Subscribe to Economic Trends & Insights
Uncharted Waters - April 2020
Economic activity is expected to recover in the second half of the year, but the shocks in some parts of the world could last for longer.
COVID-19 continues to wreak havoc on global financial markets and the global economy. Nations and cities around the world are in lockdown. Vast amounts of economic activity have come to a standstill.
As a result, most major world economies are expected to suffer outright contraction in 2020. Policymakers have moved with a greater sense of urgency to add support, but these efforts have struggled to keep pace with the pandemic. Economic activity in developed markets is expected to recover in the second half of the year, but the shocks in some parts of the world could last longer. Though the oil price war has ended with a record deal to cut production, a slump in demand will continue to weigh on oil prices and, in turn, its producers.
Following are our views on how major world economies will fare this year and next.
- Viral contagion in the U.S. is still rising, and a good portion of the country’s economic activity has been halted. The U.S. economy is 68% consumption. When consumers stay home, the disruption is immediate and severe. The greatest risk of lasting economic damage will come from worker layoffs and employer closures, defaults and bankruptcies. Unemployment claims are surging while credit spreads remain elevated.
- To respond, the U.S. Federal Reserve has reduced overnight rates and launched programs to extend credit and repair liquidity in the financial markets. Three rounds of fiscal stimulus have passed, and more may follow. The near-term disruption will be substantial, but we expect a return to trend growth in late 2020.
- The outbreak of COVID-19 across eurozone economies has pushed the area into recession. Growth drivers like domestic demand and tourism have dropped like stones. Outbreaks in Italy and Spain have been cause for major concern. Germany’s reliance on external demand will be a major hindrance. Unemployment rates for the eurozone are likely to peak at levels never seen before. Recent survey data confirms the severe shock to sentiment, presaging declines in hard data ahead.
- Colossal challenges posed by the outbreak have forced the European Central Bank to adopt a massive asset purchase program that covers an expanded range of assets and countries. These supports should help ease some strain, but region-wide fiscal relief is still missing. Agreement was reached late last week on the contours of stimulus, but it may take time to reach areas of greatest need.
- Strengthened restrictions on movement announced by the British government are causing significant disruptions to economic activity. As a result, we expect unemployment rates in the U.K. to more than double by midyear. The threat has prompted a coordinated monetary and fiscal policy response. The Bank of England lowered its overnight rate to 0.10%, commenced £200 billion of quantitative easing, and agreed to temporary monetary financing of government spending. Parliament announced a £330 billion emergency rescue package for businesses and enhanced benefits for those most affected by the pandemic.
- The only silver lining in all of this for the U.K. is that Brexit worries will take a backseat. Overwhelmed by the outbreak and reluctant to impose additional burdens on businesses, the U.K. government may re-think its stance of not seeking an extension to the transition period beyond December 2020.

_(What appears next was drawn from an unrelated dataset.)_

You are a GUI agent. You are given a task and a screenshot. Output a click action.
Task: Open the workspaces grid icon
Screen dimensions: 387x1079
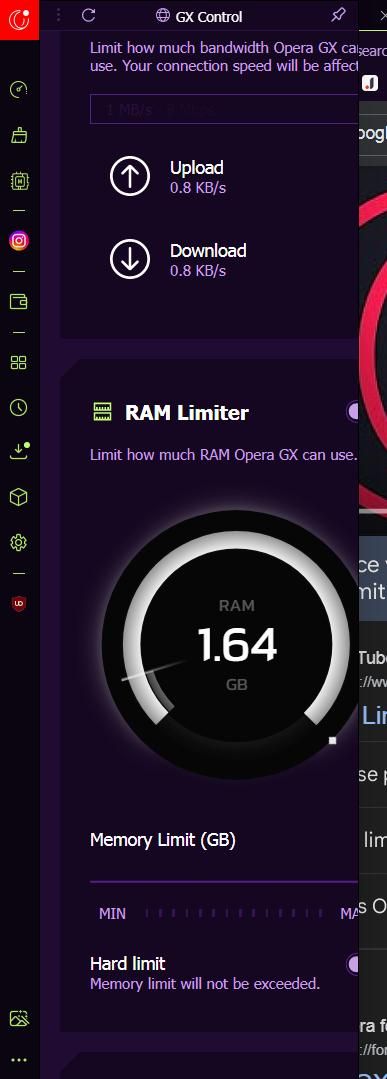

- On the back of a dismal end to 2019 and disruptions in global markets and supply chains, the Japanese economy suffered the further indignity of the postponement of the 2020 Summer Olympics until 2021. Tokyo was recently forced to implement a lockdown, and other prefectures have followed. A recession is assured.
- Recent government stimulus measures won’t be enough be avoid a downturn, but should set the stage for recovery. The Bank of Japan (BoJ) has announced additional easing measures to soften the fallout of COVID-19. And hopefully, the Summer Olympics will come off successfully next year.
- While the domestic spread of COVID-19 is slowing, the global outbreak is weighing on China’s export-dependent economy. Containment measures caused severe disruption. Authorities are trying to ramp up economic activity, but global demand for China’s output has been severely damaged. A surge in bad debts and corporate defaults (from a record high in 2019) is a further challenge for policymakers. Overall, China is likely to enter a technical recession, which may not be reflected in the reported headline numbers.
- Chinese policymakers have been deploying a mix of monetary and fiscal easing measures. Targeted required reserve-ratio cuts are aimed at providing credit to struggling corporations, while infrastructure projects will keep workers employed. Some are suggesting that China will offer significant aid to struggling emerging economies, but we suspect they will need their resources to deal with problems at home.